Hattab FN. Oral and general health status of battery factory workers in Amman, Jordan: Cases presentations and review. J Interdiscip Dentistry [serial online] 2020 [cited 2020 Sep 18];10:9-16. Available from: http://www.jidonline.com/text.asp?2020/10/1/9/283540
| Clinical Relevance to Interdisciplinary Dentistry|| |
This study documents that worker's exposed to industrial acid fumes suffer of deteriorated oral and general health status including dental erosion, periodontitis, teeth loss, poor oral hygiene, and hyposalivation. It is important for dental professionals to identify and quantify the worker's needs and plan oral health promotion and treatment for better oral function and an improved quality of life.
| Introduction|| |
Oral health is essential to general health and quality of life. In the workplace, workers may expose to chemical, physical, and biological agents that inflict serious adverse effects on their health and well-being. The oral cavity more frequently exposed to injurious agents than other body organs. One of these agents is the exposure to sulfuric acid-lead fumes and mists (vapor) in industrial battery factories. Car's batteries are composed of six galvanic cells where each cell contains lead (Pb) and lead dioxide (PbO2) plates. The lead plate attached to the negative terminal and lead dioxide plate attached to the positive terminal. The plates submerged in tanks contain electrolyte solution of a mixture of sulfuric acid (35%), water (65%), and charged electrically for several hours. This process referred to as “forming and charging.” The sulfuric ions in the acidic bath trigger a reaction with the lead plates producing hydrogen ions, lead sulfate (PbSO4), sulfur dioxide (SO2), and trioxide (SO3). Sulfur oxides react quickly with air moisture at room temperature producing a fine sulfuric acid-lead vapor. In an open processing system, the vapor frequently evolves in the workplace as it continuously discharges from open containers and may leak from old pipes. The vapor is invisible or cloudy, have a sharp penetrating odor, toxic by inhalation, and extremely corrosive. They are heavier than air, which can deposit in the respiratory airways. The inhalation and ingestion of lead particles generated during forming and charging process is a potent cumulative toxicant that affects virtually every organ in the human body.,
Studies in Western countries of occupational hazards have mainly directed toward the battery industry and to less extent on other acid industrials.,,, Surprisingly, few studies on oral health status of battery factory workers came from developing countries. One study seems available from Arab countries, Tanzania and recently, some from India,,,, with the paucity of data on the general health. Literature reviews of oral/dental status vary greatly among workers in different industrial locations and setup. Gamble et al., reported that almost all battery workers in African countries had dental erosion, whereas only 8%–31% of European, Korean, and Japanese workers exhibited erosion.“ Wiegand and Attin reviewed 18 articles on battery and galvanizing workers. They reported that the prevalence of dental erosion in acid-exposed workers varied greatly, amounting to 26%–100% compared to 0%–80% for controls. Inhalation of acidic vapor induces dental erosion that mostly confined to the labial surfaces of the anterior teeth,,,, while the posterior region shows high incidence of attrition.
--
§ **PROBLEMS TO WORK ON**:
A. In the battery-worker text, why does the sulfuric acid-lead vapor frequently evolve in the workplace? Answer in one to three sentences.
B. Answer these questions on the battery-worker text, one per line:
(i) What percentage of the electrolyte solution is sulfuric acid?
(ii) How many articles did Wiegand and Attin review?
(iii) Which tooth surfaces does the erosion from inhaled acidic vapor mostly affect?
--
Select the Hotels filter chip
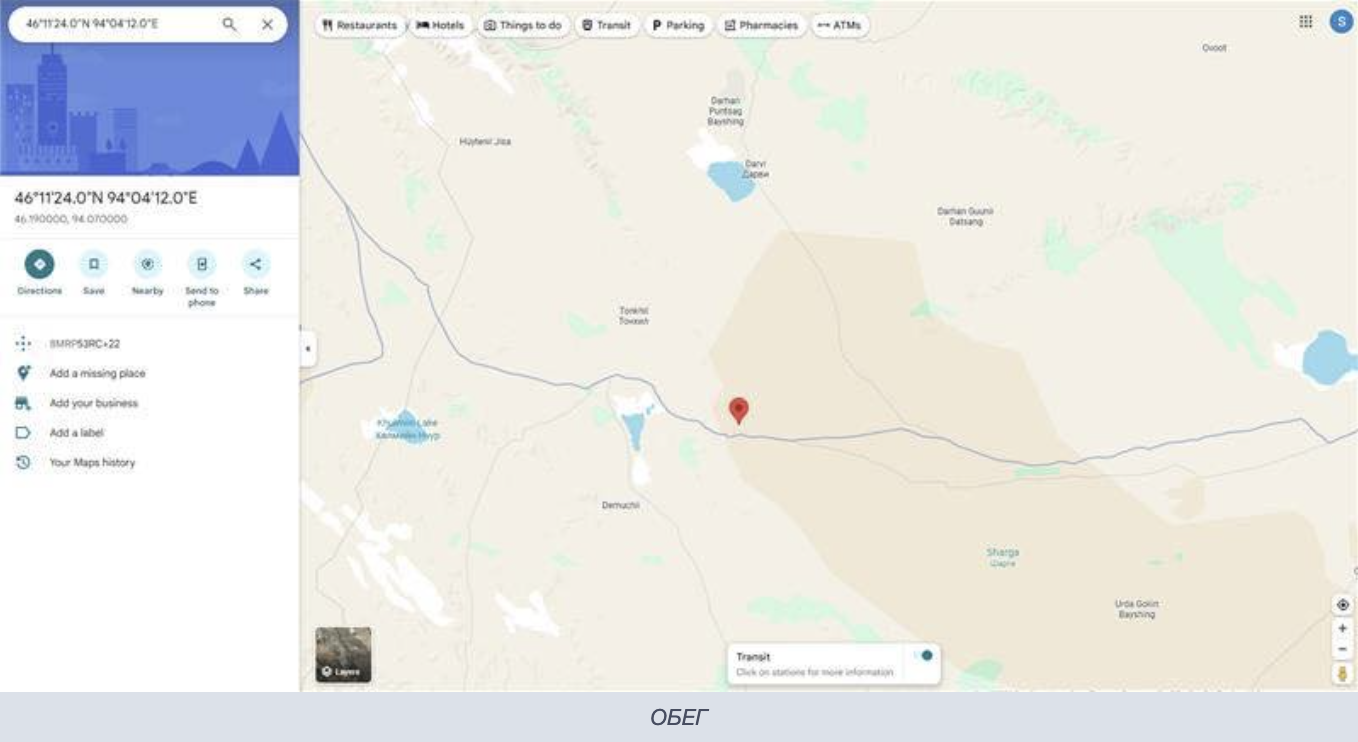This screenshot has width=1358, height=742. click(x=441, y=25)
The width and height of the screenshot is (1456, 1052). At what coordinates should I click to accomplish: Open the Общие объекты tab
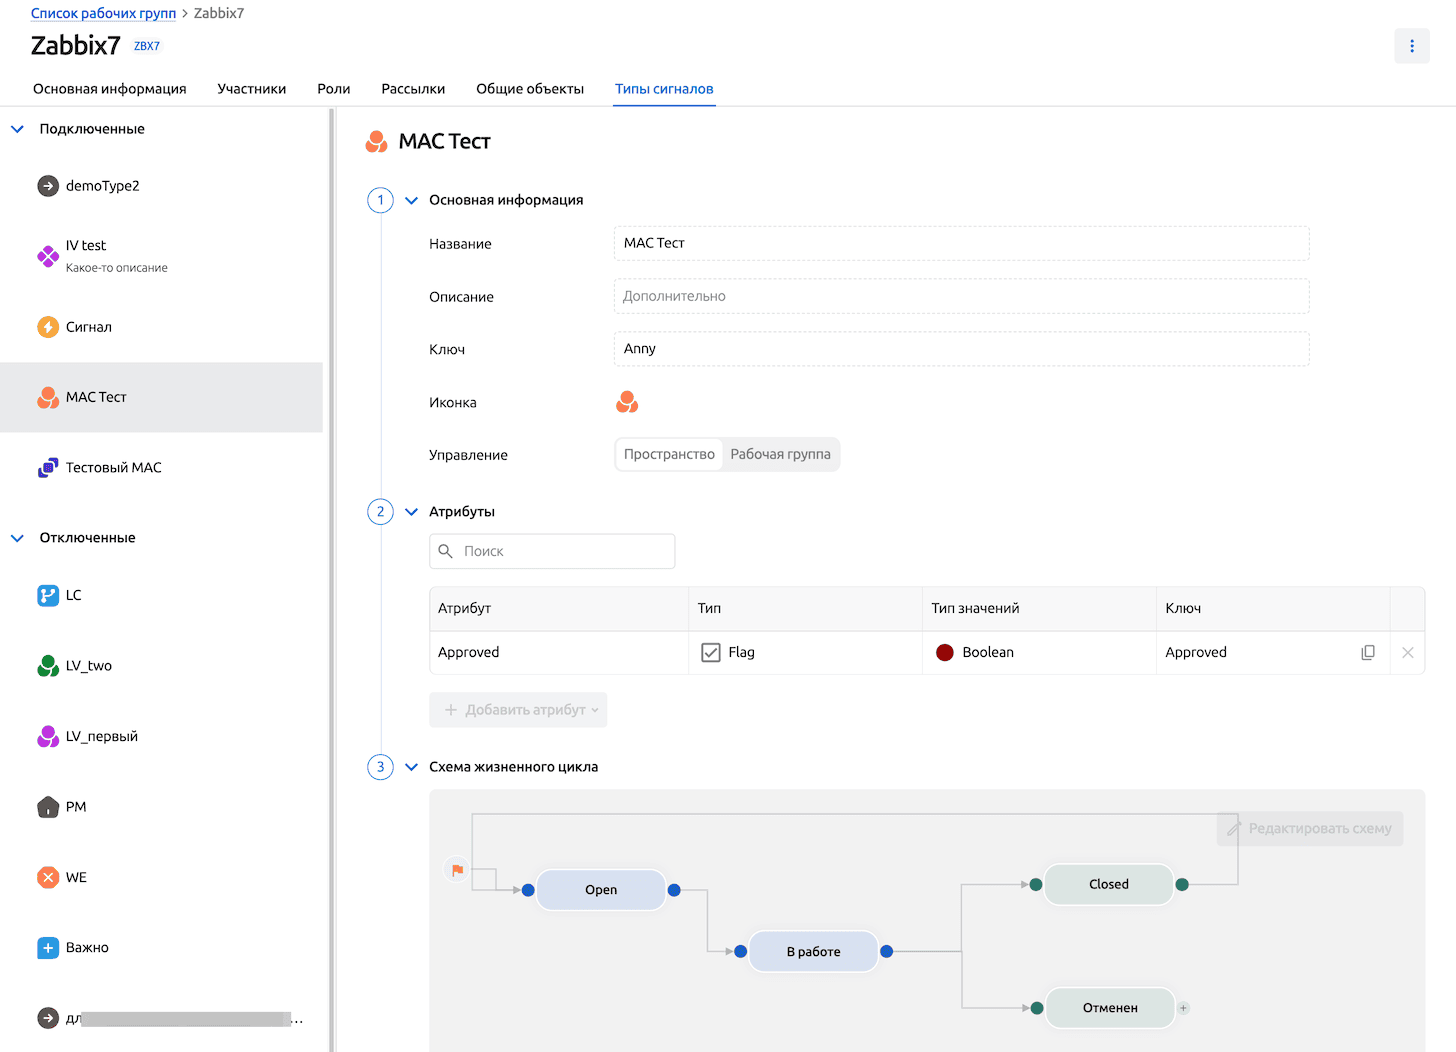tap(529, 89)
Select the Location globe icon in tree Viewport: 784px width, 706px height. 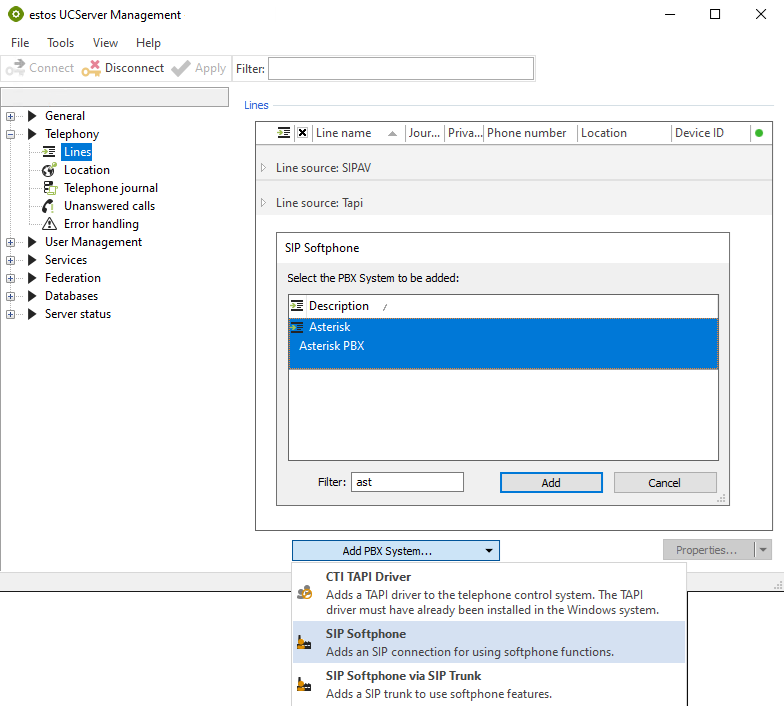point(49,170)
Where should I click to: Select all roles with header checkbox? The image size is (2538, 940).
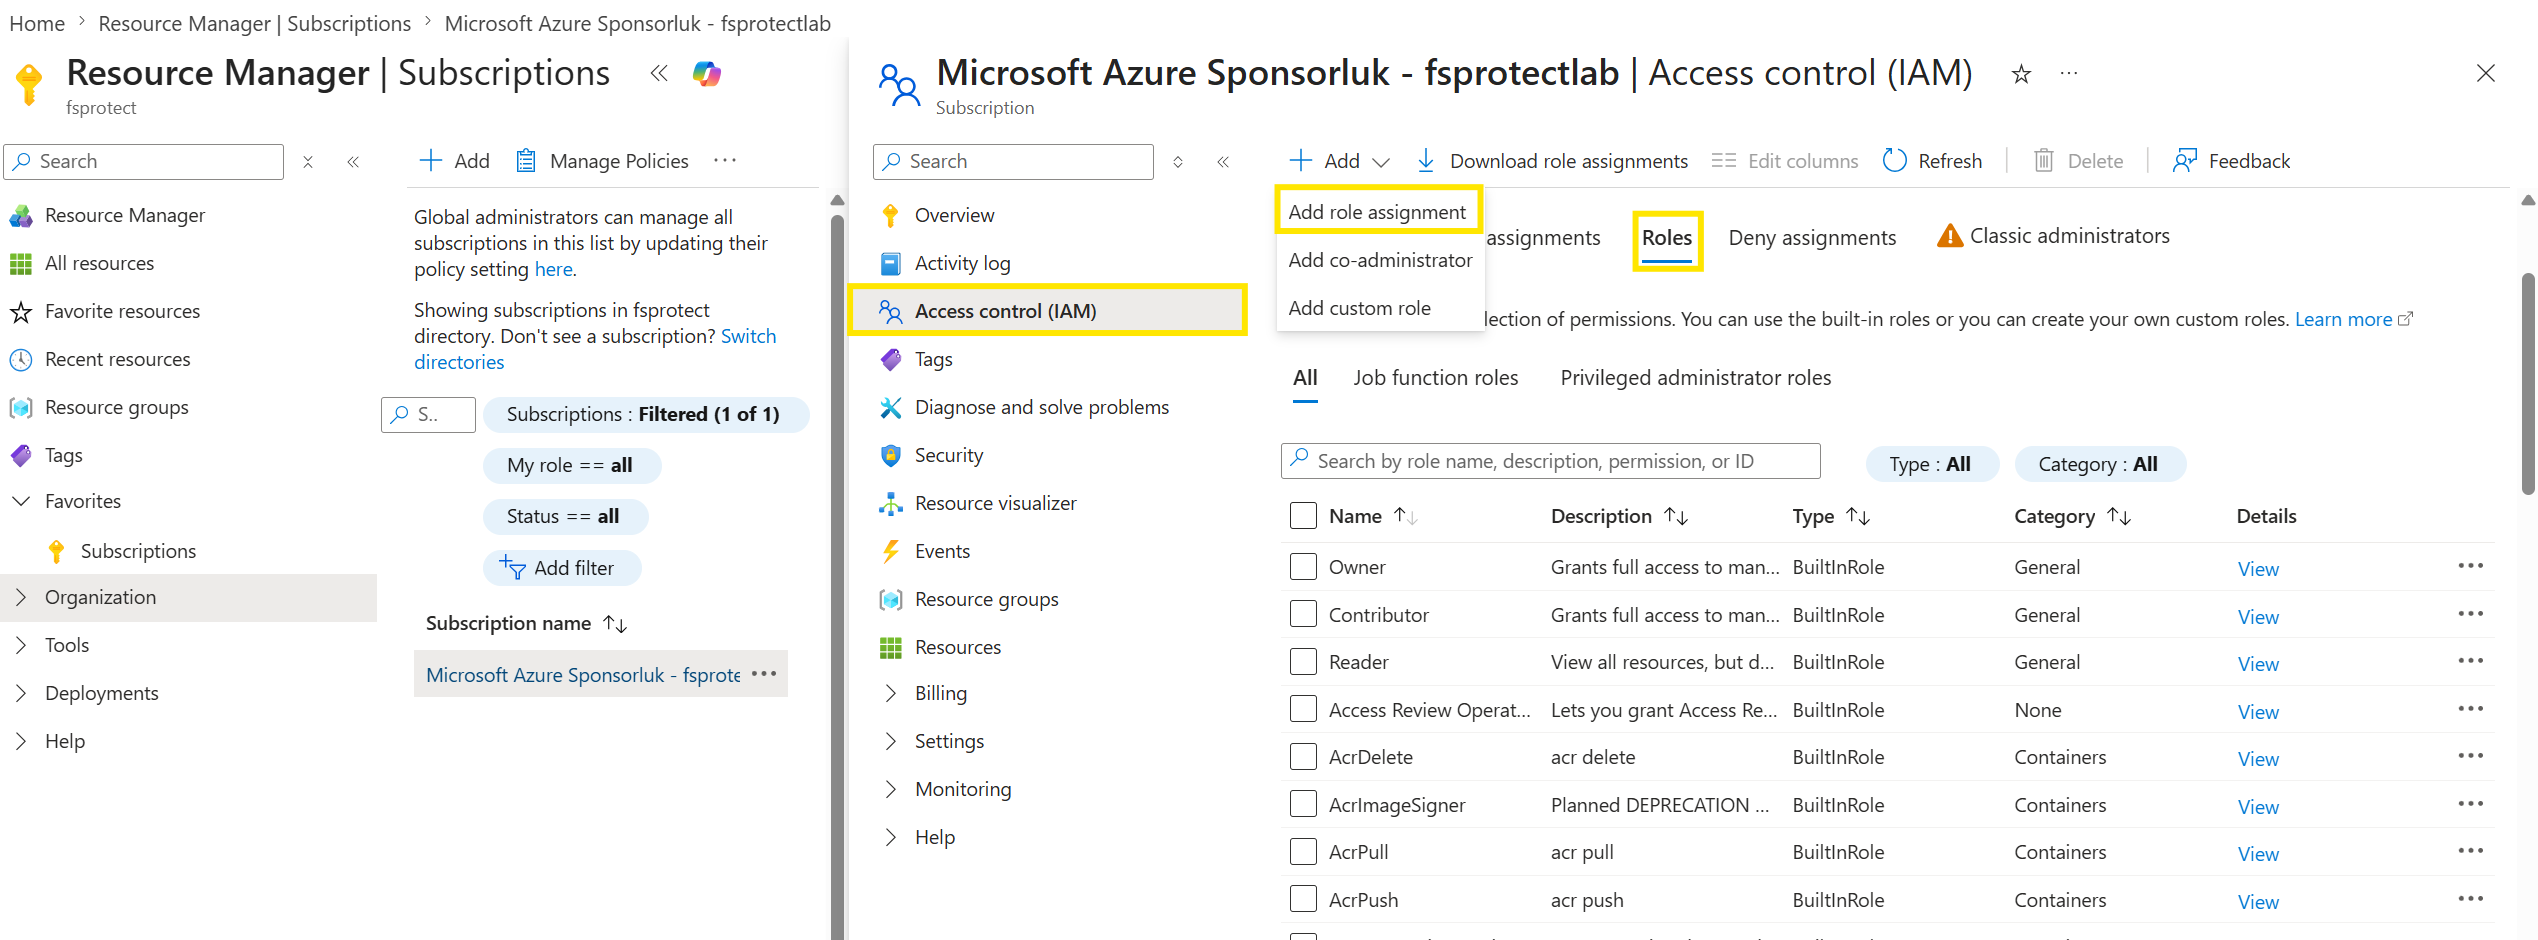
--
§ **EXERCISE RESULTS**:
A. In an open processing system, the vapor continuously discharges from open containers. It may also leak from old pipes.

B.
(i) 35%
(ii) 18
(iii) The labial surfaces of the anterior teeth